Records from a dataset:
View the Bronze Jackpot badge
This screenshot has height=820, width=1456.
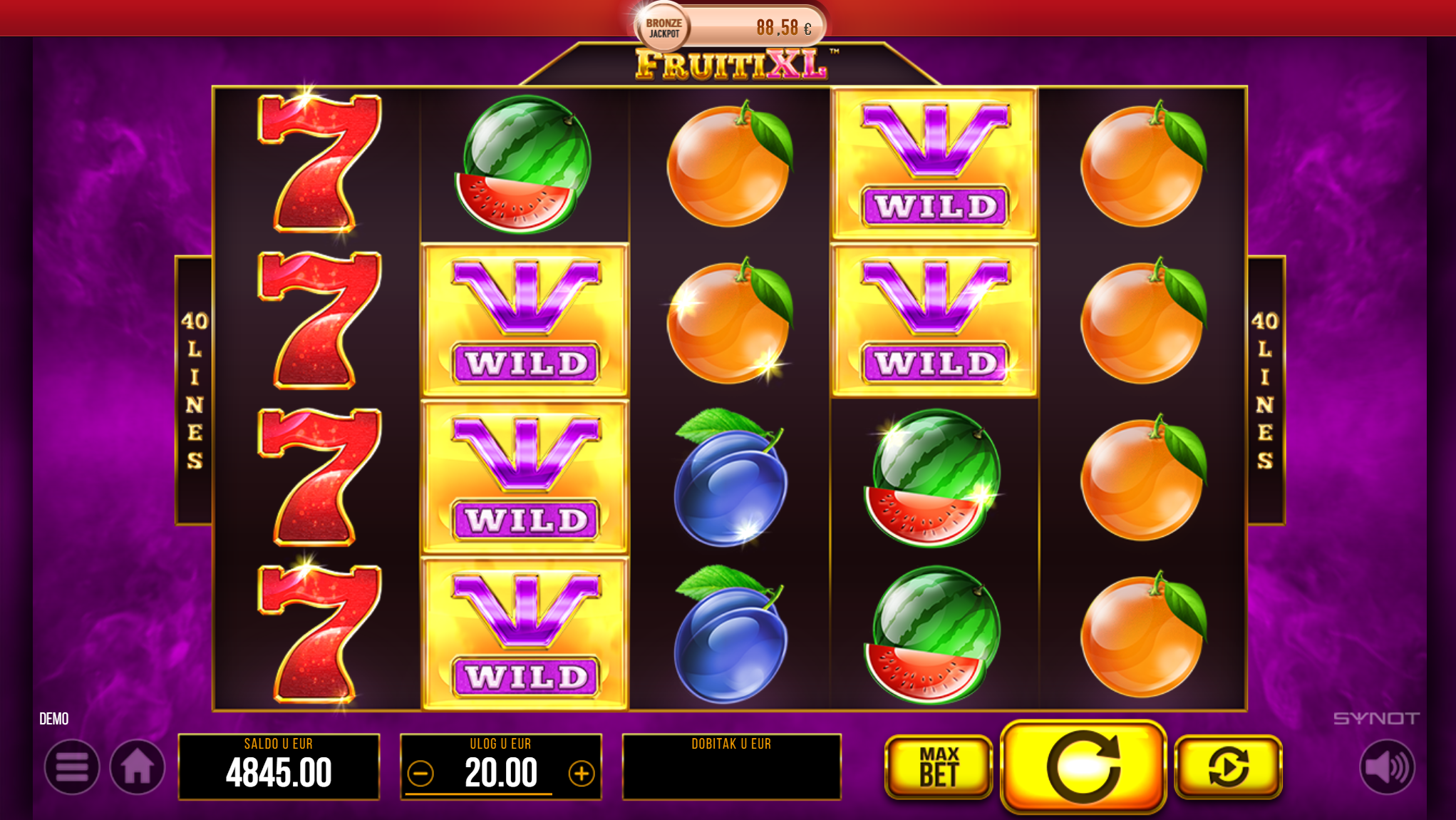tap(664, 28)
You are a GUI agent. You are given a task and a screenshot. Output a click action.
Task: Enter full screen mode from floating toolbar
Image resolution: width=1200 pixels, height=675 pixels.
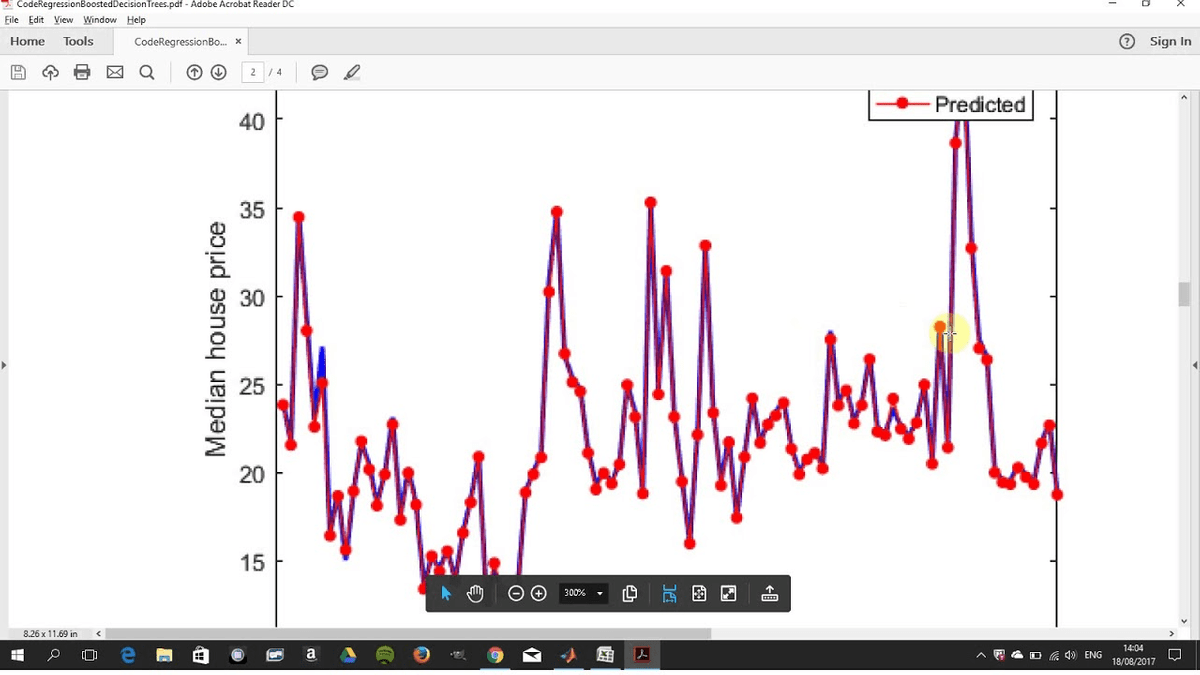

- ABOUT THIS EXERCISE
Print exactly, and print only, the lines from the line with "You are a GUI" through the last line of the entries, both ends included. No pictures belong in the result.

- ANSWER BOX
You are a GUI agent. You are given a task and a screenshot. Output a click action.
Task: Enter full screen mode from floating toolbar
Image resolution: width=1200 pixels, height=675 pixels.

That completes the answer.